• Work to complete
Find the line containing "do (43, 574)" in the records below. Copy exactly that line and each one after it, ending at the line containing "admirable (134, 1902)", and nothing more.
BEGIN
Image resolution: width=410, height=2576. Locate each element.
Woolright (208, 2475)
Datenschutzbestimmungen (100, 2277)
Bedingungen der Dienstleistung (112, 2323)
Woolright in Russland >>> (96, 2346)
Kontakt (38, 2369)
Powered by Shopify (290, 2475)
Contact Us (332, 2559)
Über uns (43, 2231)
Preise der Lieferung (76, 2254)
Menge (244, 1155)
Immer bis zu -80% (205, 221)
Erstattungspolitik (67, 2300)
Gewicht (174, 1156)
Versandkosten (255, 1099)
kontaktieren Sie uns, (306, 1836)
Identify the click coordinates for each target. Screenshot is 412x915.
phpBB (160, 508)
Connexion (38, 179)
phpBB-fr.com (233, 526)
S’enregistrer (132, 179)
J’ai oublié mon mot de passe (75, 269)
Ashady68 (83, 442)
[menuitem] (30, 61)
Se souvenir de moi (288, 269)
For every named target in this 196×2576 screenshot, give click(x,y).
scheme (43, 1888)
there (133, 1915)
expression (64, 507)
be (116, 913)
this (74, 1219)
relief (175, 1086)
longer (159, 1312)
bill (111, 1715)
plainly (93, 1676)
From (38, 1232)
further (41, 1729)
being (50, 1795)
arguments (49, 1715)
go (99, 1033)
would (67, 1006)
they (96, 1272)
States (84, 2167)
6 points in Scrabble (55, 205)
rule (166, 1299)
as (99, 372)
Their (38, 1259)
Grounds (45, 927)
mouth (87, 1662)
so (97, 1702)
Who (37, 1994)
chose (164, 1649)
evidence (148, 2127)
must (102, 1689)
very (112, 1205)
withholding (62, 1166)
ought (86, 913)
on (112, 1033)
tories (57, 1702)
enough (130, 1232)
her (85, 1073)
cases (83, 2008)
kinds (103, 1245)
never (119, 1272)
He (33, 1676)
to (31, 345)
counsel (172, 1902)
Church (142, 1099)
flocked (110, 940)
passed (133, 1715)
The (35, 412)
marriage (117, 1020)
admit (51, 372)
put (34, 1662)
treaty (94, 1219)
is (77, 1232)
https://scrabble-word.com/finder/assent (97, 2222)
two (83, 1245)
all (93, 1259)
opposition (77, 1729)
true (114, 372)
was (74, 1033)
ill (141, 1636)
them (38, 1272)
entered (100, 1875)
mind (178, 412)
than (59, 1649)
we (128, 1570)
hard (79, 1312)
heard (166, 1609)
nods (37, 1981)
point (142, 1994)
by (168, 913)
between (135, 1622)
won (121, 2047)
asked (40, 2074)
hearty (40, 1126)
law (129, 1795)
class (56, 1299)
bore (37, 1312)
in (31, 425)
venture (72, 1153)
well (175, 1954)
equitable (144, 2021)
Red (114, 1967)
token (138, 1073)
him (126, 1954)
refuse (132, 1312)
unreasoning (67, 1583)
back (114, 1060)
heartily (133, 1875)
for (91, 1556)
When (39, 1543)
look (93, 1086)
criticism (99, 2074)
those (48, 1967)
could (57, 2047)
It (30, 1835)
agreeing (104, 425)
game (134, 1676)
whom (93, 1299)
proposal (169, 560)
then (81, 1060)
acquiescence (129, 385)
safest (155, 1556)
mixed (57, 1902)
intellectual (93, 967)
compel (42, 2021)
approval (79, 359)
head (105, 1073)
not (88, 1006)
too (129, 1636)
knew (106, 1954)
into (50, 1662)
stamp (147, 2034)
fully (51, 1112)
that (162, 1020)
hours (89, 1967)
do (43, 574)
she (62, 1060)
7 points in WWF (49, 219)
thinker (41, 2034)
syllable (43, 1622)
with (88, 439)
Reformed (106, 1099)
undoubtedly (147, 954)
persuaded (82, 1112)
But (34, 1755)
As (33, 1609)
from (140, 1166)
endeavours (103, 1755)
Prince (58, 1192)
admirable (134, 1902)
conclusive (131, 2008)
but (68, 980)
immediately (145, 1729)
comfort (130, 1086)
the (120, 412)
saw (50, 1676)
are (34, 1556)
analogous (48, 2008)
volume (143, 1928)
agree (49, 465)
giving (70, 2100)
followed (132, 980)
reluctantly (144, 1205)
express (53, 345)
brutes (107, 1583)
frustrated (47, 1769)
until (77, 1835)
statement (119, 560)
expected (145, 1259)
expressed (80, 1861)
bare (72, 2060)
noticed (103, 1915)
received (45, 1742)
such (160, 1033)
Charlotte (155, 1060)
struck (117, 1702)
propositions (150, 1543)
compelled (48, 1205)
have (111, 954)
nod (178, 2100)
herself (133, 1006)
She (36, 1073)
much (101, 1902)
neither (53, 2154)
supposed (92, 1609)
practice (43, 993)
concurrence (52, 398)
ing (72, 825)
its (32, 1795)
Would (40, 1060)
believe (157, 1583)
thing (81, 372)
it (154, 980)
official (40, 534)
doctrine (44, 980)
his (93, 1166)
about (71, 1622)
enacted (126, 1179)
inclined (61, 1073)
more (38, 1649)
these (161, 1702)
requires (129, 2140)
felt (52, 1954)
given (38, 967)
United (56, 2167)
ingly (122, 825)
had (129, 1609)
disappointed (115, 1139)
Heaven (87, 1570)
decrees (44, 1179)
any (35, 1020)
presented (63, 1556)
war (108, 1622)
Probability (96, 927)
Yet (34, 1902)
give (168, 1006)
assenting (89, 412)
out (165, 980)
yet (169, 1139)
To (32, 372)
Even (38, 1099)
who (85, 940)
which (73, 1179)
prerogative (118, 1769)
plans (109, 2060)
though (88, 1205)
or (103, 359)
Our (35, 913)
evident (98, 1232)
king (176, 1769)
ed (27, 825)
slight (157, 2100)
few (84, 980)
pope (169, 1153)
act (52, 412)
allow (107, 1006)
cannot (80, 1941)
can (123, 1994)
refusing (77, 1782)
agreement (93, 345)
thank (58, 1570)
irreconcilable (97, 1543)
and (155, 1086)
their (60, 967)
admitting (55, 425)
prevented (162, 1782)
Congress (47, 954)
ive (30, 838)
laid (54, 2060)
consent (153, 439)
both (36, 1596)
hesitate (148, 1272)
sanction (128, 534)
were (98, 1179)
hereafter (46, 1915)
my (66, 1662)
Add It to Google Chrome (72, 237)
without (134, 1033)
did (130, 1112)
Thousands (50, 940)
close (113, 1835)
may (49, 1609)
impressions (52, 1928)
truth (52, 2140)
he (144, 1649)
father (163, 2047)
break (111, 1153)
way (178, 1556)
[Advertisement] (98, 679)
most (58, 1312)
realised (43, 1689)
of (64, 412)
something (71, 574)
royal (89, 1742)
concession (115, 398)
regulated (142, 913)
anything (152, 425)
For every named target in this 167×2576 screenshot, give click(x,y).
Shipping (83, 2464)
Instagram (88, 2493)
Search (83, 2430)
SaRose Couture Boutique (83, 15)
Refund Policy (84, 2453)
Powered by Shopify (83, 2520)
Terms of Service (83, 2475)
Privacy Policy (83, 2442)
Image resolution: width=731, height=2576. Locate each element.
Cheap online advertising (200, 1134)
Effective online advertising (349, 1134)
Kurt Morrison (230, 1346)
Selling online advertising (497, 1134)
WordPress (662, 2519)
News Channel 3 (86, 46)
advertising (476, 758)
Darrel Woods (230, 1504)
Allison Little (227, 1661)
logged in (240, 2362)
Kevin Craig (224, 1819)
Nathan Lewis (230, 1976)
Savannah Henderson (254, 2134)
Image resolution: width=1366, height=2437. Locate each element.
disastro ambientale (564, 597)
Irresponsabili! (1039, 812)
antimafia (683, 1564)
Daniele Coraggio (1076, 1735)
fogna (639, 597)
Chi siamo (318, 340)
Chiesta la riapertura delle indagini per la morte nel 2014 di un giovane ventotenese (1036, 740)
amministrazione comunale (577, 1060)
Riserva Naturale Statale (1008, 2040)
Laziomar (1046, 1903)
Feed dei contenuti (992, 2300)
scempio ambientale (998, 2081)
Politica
END
• Solved problem
do (43, 574)
she (62, 1060)
7 points in WWF (49, 219)
thinker (41, 2034)
syllable (43, 1622)
with (88, 439)
Reformed (106, 1099)
undoubtedly (147, 954)
persuaded (82, 1112)
But (34, 1755)
As (33, 1609)
from (140, 1166)
endeavours (103, 1755)
Prince (58, 1192)
admirable (134, 1902)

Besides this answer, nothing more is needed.